Maybe that’s good enough. Taxpayers are more likely to comply with the tax code when they know the IRS has reliable information about their income from third parties. The evidence? They accurately report about 99 percent of wages and salaries on their tax returns.

Let’s face it though: W-2 wage reporting sets a very high bar. Often, third-party information has holes. And taxpayers figure out how to game those gaps. For example, the newish 1099-K shows payments received by independent contractors but not their deductible expenses such as gas purchases by ridesharing drivers. Some taxpayers have responded by switching from understating gross receipts to overstating expenses on their returns.

Machine learning for dummies (like me)

To help non-experts understand how machine learning works, Alex Engler from Brookings and I prepared a primer on the tool and its potential for tax enforcement.

Here are a few quick lessons.

Two prominent types of machine learning are supervised or unsupervised. In the first instance, computers would be fed examples of noncompliant taxpayers who were identified in past audits. The computer would then observe relationships between noncompliance and other variables, such as high losses or excessive expenses. The results would become the basis for a predictive model that could kick out suspicious incoming returns for more review by IRS staff.

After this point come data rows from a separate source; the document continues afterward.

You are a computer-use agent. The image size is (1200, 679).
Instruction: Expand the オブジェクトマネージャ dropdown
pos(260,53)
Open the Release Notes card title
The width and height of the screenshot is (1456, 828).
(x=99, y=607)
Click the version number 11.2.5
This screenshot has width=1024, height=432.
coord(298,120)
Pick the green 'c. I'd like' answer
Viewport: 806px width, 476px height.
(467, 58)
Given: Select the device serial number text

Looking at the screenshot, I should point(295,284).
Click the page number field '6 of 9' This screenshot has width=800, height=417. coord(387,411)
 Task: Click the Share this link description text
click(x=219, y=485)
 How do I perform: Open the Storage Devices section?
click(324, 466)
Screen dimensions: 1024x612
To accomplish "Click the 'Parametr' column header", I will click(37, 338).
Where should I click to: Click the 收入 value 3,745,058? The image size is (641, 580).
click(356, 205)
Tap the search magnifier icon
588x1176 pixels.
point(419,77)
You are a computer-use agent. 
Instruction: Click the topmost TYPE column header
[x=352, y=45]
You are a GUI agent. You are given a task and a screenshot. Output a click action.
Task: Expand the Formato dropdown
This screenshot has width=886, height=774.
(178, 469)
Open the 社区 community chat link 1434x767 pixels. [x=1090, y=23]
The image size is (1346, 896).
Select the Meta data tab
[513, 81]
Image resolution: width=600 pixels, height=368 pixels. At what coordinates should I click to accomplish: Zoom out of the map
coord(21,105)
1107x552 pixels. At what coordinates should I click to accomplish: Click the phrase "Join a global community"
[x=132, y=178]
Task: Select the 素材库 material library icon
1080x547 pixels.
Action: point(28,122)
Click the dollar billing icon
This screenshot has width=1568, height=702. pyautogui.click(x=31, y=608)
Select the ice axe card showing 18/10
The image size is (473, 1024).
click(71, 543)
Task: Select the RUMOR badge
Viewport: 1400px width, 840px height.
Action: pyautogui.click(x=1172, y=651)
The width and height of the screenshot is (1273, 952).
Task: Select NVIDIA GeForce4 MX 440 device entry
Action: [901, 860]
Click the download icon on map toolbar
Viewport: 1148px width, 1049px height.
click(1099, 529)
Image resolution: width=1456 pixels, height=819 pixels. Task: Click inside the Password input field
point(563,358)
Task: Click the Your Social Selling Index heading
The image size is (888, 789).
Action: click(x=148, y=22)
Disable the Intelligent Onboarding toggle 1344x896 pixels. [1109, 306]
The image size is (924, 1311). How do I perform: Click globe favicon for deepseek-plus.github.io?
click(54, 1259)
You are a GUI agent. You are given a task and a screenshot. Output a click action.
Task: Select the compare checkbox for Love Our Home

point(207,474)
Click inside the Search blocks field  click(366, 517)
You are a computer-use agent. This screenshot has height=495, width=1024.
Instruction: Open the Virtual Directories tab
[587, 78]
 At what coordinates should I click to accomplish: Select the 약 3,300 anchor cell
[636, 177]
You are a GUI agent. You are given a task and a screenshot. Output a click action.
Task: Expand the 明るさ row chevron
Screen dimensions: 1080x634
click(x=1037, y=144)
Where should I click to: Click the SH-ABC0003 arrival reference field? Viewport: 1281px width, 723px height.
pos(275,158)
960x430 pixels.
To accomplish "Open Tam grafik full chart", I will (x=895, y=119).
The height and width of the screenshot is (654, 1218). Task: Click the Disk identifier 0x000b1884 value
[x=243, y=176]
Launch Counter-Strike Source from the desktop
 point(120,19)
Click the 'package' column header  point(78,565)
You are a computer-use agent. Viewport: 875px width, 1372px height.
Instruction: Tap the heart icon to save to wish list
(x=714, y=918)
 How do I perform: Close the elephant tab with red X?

In contrast, unsupervised learning does not require examples. The computer would pick up anomalies among newly filed returns to identify emerging trouble areas. For example, it might point to a return that, relative to others with similar characteristics, shows much less taxable income. Here too, IRS staff would check out those trends.

Under either approach, computers could absorb and analyze more data than the conventional approaches. Because they can identify relationships and patterns, they don’t need a precise link between a specific data point and a line on a tax return.

But machine learning won’t solve every problem. By building on historical data, supervised learning might be unduly influenced by past audits. Some may have been settled in the noncompliant taxpayers’ favor solely because the IRS did not have sufficient IRS resources to pursue the case. Others may have been settled in the IRS’s favor solely because compliant taxpayers were too scared to respond to an audit notice. Neither will help show true compliance patterns.

A second challenge: the complexity of the law and of the computer models themselves. Will computers make any more sense of the gray areas of the tax code than talented lawyers? Machine learning can deploy very complicated models based on relationships between many variables, making it difficult to isolate which factors contribute to noncompliant behavior—important to know when designing strategies to improve compliance.

In the end, machines still need humans to help them make sense of our complex world. And that will require the expertise of an experienced and skilled IRS staff to feed the computers the right evidence, wisely evaluate their output, and—when necessary—to finetune the predictive models.